The welcome bonus is 150,000 miles after $30,000 in spend during the first three months. At $395 per year, the card includes a $300 annual credit for travel booked through Capital One Business Travel and 10,000 bonus miles on each anniversary.

Miles transfer to more than 20 airline and hotel partners (currently 22: 18 airline, 4 hotel), which gives travel-heavy teams flexibility when booking across carriers.

Capital One Venture X Business pros:

  • Flat 2x miles everywhere: Simple earnings structure with no category caps, rotating bonuses, or minimum spend thresholds to track.
  • $300 annual travel credit: Offsets a meaningful portion of the annual fee for teams that regularly book through Capital One Business Travel.

Capital One Venture X Business cons:

  • High welcome spend requirement: $30,000 in three months is a stretch for smaller or earlier-stage teams.
  • No native expense management: Spend controls, receipt capture, and reconciliation all require separate third-party tools.

Best for: Growing companies that want premium travel rewards from a traditional issuer and can realistically hit the welcome bonus threshold within the first three months.

Pricing: $395 annual fee, with a personal guarantee required and approval based on personal credit history.

How to choose the right corporate credit card

The choice usually comes down to two questions:

  • Whether revolving credit is necessary
  • Whether a personal guarantee is acceptable

If carrying a balance matters, fintech charge cards are off the table, and Chase Ink Business Unlimited becomes the logical starting point. If avoiding personal liability is the priority, options like Ramp, Mercury, and BILL Divvy move to the shortlist.

Companies whose finance teams spend more than a few hours each month on accounts payable reconciliation often get more value from built-in automation than from a higher rewards rate.

Stage and team size further narrow the options. A sole proprietor or small LLC may not qualify for Ramp and should start with BILL Divvy. A company with 50 or more employees already on Rippling for HR will often find the integrated card more practical than switching card platforms.

Catching bookkeeping mistakes in your current expense process before committing to a card is worth the time, since automation can't fix a broken categorization system.

The right card fits how your team spends, provides clear visibility into where the money goes, and doesn't need to be replaced as the company grows. Before committing, check your profit and loss statement and current expense workflow. The right card for today may not be the right card for 200 employees.

Frequently asked questions about corporate credit cards for growing companies

Do corporate credit cards require a personal guarantee?

Most traditional bank-issued cards require a personal guarantee, including Chase Ink Business Unlimited, Amex Business Platinum, and Capital One Venture X Business. Fintech charge cards like Ramp, Mercury, and BILL Divvy typically don't, and that distinction is often the first filter for founders who want to keep personal and business liability separate.

What is the difference between a corporate credit card and a business credit card?

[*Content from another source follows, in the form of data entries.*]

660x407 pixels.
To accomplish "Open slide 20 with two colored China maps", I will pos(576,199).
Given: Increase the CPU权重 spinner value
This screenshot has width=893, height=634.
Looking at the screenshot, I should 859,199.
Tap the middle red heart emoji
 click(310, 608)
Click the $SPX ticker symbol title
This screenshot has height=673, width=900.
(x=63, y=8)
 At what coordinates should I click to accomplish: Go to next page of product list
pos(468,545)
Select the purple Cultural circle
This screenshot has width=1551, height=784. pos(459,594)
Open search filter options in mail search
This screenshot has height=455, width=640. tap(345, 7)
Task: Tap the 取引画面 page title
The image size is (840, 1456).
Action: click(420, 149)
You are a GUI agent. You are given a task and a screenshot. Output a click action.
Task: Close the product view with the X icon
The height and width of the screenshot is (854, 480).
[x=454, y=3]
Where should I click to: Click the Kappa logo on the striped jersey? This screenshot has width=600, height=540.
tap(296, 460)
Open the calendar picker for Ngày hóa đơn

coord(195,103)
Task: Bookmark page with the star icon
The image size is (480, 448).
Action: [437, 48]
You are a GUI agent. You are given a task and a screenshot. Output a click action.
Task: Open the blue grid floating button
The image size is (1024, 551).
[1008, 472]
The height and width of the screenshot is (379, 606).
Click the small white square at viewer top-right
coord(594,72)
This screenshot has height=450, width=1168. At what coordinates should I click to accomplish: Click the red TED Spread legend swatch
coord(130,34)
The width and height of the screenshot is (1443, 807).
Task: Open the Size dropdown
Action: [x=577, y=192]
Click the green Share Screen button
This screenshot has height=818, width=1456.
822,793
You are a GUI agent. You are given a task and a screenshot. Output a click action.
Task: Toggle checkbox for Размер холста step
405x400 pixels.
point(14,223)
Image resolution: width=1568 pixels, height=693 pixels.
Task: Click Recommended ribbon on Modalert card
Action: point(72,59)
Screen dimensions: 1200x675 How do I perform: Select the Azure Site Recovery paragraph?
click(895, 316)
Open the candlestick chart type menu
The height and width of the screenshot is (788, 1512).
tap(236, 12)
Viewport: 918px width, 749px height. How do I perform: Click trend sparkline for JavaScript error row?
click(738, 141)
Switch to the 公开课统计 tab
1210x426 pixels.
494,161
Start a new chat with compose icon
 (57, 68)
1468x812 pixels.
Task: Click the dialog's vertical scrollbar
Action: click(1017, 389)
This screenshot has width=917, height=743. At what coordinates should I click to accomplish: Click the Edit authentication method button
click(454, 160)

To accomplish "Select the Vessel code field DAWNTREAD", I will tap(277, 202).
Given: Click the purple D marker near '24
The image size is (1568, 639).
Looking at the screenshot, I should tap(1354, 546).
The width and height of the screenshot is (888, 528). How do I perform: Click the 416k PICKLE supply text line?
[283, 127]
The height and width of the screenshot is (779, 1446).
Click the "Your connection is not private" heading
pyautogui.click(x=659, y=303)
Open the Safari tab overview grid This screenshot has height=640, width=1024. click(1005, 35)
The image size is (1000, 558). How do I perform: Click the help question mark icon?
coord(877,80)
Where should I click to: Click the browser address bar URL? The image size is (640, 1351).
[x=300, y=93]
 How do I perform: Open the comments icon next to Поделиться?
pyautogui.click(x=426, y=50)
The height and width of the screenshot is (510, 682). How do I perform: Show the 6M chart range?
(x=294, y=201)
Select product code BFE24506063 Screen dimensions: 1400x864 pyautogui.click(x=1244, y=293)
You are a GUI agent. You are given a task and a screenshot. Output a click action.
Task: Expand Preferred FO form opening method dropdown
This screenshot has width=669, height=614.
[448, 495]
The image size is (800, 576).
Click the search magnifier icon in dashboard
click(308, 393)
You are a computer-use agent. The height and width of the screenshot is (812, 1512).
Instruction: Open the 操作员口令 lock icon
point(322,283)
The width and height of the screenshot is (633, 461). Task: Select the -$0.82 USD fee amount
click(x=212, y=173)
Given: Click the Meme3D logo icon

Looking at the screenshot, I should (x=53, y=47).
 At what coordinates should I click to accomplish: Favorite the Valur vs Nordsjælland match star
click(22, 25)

A corporate credit card is issued to the business entity itself and generally carries higher qualification thresholds than a standard business credit card. A business credit card is issued to an individual owner based on personal credit and is available to companies of many sizes, including sole proprietors.

Can a startup get a corporate credit card with no credit history?

A startup can qualify through a fintech charge card in some cases. Ramp requires $25,000 in a U.S. business bank account with no personal credit check; Mercury requires an existing Mercury bank account and approval based on account balance; and BILL Divvy accepts sole proprietors with a linked bank account and revenue data.

What happens to corporate cards when an employee leaves the company?

Finance teams should freeze cards the same day termination is communicated and immediately deactivate virtual cards. Platforms like Ramp allow instant deactivation from the admin dashboard, while traditional issuers typically require manual cancellation through their customer support process.